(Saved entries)
=====

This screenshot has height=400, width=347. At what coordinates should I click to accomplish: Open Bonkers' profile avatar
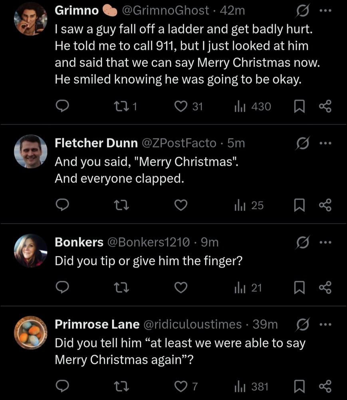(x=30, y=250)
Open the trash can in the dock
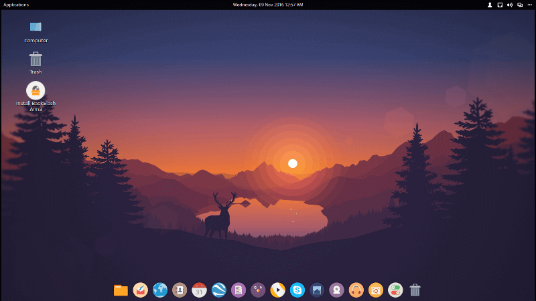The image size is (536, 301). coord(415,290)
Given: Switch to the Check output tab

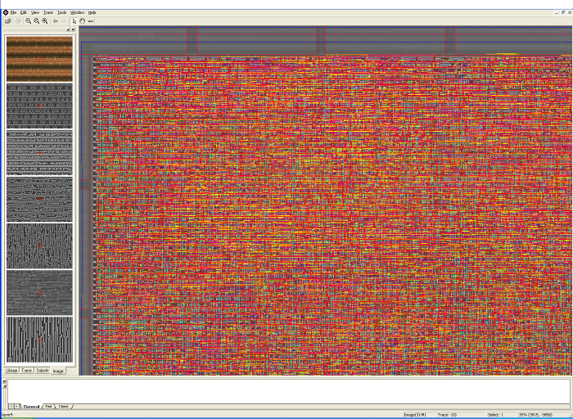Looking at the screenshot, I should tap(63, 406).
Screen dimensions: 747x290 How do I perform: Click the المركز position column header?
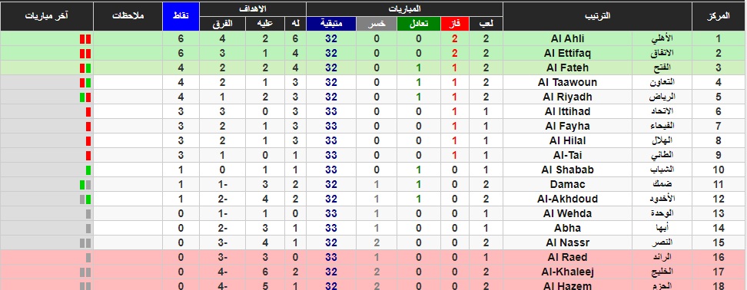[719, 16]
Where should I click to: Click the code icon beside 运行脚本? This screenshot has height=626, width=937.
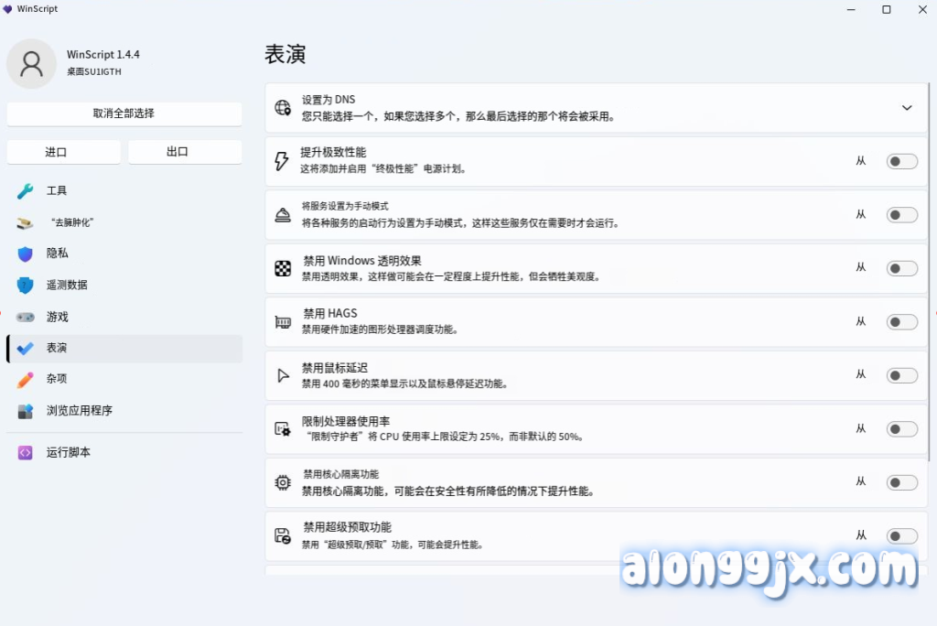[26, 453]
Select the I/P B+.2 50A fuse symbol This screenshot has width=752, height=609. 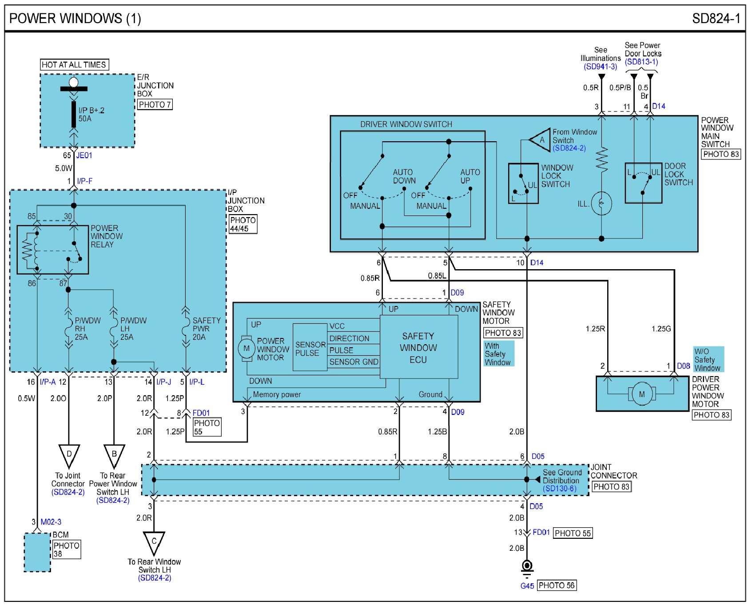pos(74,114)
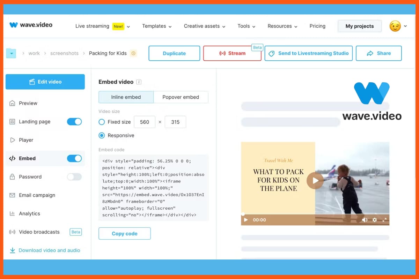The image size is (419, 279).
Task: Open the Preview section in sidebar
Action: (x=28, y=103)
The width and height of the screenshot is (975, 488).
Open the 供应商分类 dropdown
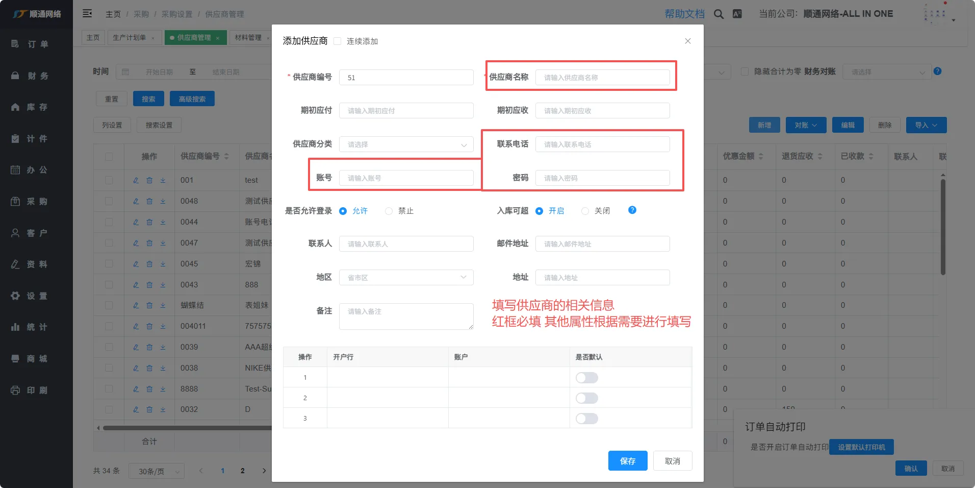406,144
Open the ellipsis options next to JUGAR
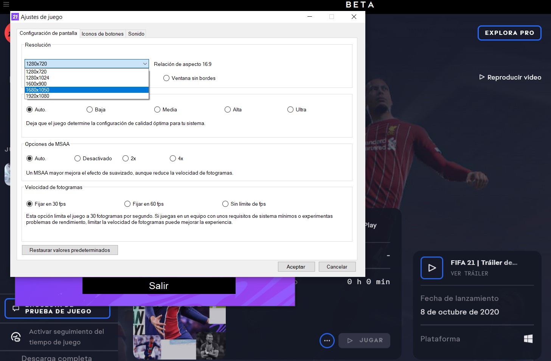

=====

What you will do
The lines wanted run from the one with "The width and" through the final line of the data; repeat them word for word and skip every picture.

Your solution
The width and height of the screenshot is (975, 488).
Open the 供应商分类 dropdown
406,144
Open the ellipsis options next to JUGAR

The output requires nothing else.